Il resto (da leggere) è qui.

Pentiti di pentirsi

Se anche Carmine Schiavone dichiara che non si pentirebbe più forse sarebbe davvero il caso di porsi una domanda. Porsi domande richiede esercizio: bisogna smettere di credere di avere sempre la risposta giusta, bisogna lasciare perdere chi propina la risposta unica e bisogna non dipendere da una risposta in particolare.

Parliamo di Falcone, di Borsellino, ci commuoviamo in comunione legalitaria davanti al film su Peppino Impastato, amiamo gli antimafiosi, tutti, anche quelli con passati mafiosi e presenti paramafiosi (come Massimo Ciancimino), ci terrorizziamo per i delitti, commemoriamo gli ammazzati (dimenticando gli assassini perché si, va beh, quelli sono particolari da studiosi, probabilmente, ci convinciamo, come un condono), resistiamo alle sfilate, leggiamo i libri meglio se minacciati (almeno la quarta di copertina e la prefazione per avere un’infarinatura generale come per un’interrogazione di mafiosità), siamo solidali con tutti, e intanto non notiamo le pericolose sfumature nel mezzo.

Le sfumature nel mezzo sono le zone di pascolo di mafie e antimafie: il recinto in cui guardare. Nelle sfumature di mezzo ci stanno i testimoni di giustizia che rimangono parcheggiati nel limbo oppure i pentiti che si pentono di essersi pentiti, come appunto Carmine Schiavone ma anche molti altri.
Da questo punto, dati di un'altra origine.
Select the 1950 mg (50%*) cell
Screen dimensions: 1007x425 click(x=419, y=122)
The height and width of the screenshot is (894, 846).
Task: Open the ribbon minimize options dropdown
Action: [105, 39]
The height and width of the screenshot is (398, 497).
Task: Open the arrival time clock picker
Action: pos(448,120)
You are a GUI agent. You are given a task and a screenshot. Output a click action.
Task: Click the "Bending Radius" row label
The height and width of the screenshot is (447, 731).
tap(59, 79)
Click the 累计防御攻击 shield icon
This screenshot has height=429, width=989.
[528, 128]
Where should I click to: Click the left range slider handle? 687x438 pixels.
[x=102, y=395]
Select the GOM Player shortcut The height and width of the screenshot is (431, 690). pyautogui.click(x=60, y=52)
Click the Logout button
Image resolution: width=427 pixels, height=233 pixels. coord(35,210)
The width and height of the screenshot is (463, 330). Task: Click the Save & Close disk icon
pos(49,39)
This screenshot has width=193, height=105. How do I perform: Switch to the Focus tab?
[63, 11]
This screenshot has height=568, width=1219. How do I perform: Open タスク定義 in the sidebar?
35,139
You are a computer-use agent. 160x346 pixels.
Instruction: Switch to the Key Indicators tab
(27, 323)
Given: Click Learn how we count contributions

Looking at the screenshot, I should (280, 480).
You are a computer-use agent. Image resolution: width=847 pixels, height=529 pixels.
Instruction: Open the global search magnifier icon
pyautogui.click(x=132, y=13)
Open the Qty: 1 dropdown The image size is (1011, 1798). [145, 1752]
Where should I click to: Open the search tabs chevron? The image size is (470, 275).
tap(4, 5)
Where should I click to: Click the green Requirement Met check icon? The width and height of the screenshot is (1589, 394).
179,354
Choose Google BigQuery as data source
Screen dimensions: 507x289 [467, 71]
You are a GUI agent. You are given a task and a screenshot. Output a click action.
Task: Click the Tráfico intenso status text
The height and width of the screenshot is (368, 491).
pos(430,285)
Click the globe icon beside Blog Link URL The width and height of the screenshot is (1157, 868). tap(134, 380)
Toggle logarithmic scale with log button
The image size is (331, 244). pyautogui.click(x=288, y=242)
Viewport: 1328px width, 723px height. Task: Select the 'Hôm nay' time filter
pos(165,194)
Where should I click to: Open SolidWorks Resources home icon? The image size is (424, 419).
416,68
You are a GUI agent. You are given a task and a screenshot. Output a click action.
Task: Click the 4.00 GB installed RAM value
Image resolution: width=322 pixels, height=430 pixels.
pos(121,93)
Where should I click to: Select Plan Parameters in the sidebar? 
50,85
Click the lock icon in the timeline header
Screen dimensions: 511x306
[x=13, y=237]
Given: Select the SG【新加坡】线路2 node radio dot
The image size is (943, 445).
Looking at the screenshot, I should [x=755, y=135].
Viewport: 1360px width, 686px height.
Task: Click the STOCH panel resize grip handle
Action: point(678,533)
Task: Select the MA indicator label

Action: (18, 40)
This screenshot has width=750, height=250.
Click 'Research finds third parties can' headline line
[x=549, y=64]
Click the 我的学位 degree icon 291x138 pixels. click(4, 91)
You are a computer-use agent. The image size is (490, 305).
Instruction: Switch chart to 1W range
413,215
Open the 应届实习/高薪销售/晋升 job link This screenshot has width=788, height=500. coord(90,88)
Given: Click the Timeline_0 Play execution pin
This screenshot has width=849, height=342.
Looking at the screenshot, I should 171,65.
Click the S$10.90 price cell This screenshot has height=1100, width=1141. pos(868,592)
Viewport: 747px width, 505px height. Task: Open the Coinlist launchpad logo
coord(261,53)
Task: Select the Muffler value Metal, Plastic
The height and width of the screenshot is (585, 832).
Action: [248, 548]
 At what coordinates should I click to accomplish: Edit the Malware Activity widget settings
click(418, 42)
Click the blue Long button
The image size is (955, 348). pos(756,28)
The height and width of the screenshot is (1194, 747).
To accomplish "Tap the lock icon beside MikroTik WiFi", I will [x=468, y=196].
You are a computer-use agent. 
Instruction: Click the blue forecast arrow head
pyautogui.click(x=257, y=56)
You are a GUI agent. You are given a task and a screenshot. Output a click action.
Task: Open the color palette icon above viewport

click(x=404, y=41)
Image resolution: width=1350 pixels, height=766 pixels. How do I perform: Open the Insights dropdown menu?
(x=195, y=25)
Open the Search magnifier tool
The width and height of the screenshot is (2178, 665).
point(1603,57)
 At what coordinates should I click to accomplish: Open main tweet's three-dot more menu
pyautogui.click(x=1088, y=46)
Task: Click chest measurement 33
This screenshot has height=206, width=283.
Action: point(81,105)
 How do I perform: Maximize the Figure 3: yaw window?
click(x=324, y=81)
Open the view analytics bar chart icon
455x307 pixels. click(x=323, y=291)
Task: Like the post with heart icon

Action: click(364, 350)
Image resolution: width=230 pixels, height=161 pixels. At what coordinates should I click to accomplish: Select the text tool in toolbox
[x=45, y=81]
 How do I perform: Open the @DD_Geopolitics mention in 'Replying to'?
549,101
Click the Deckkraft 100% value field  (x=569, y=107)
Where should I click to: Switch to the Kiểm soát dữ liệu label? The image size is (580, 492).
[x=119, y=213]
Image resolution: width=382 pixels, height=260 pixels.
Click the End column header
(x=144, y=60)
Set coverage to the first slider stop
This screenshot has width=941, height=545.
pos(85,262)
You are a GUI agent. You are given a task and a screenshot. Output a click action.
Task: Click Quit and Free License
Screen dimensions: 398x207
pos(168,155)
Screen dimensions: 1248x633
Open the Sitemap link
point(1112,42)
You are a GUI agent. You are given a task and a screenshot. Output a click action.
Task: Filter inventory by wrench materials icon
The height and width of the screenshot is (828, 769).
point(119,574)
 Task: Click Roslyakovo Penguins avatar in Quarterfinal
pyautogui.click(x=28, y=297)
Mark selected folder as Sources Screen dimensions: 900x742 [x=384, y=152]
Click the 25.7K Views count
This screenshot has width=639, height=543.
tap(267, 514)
I pentiti e i testimoni di giustizia sono roba che scotta. Dentro (sarebbe il caso di dirselo, una volte per tutte) ci sono millantatori, falsi pentiti ancora al soldo delle cosche (ne avevamo parlato in questa puntata di Radio Mafiopoli e in questa, eh), e separare il grano buono dal cattivo non è cosa banale. Eppure noi siamo lo Stato che per primo ha colto l’importanza della protezione di chi si pente e chi denuncia proprio dai tempi di Falcone e Borsellino e non è difficile capire il peso del messaggio che passa con l’adeguata vicinanza a chi trova la forza di denunciare.

Qualcuno storcerà il naso a leggermi, oggi, perché i testimoni di giustizia (coloro che denunciano un reato a cui hanno assistito e di cui sono stati vittime) sono diversi dai collaboratori (coloro che hanno commesso un reato e se ne pentono) per spessore morale della loro vita precedente. Certo, va bene. Ma il punto che interessa è un altro: la protezione. Dice il dizionario:

Opera protettrice e di assistenza nei confronti di chi è in condizione di inferiorità, di debolezza o di ciò che è minacciato nella propria integrità.

Ma non siamo un paese per deboli, noi. No. Di questi tempi.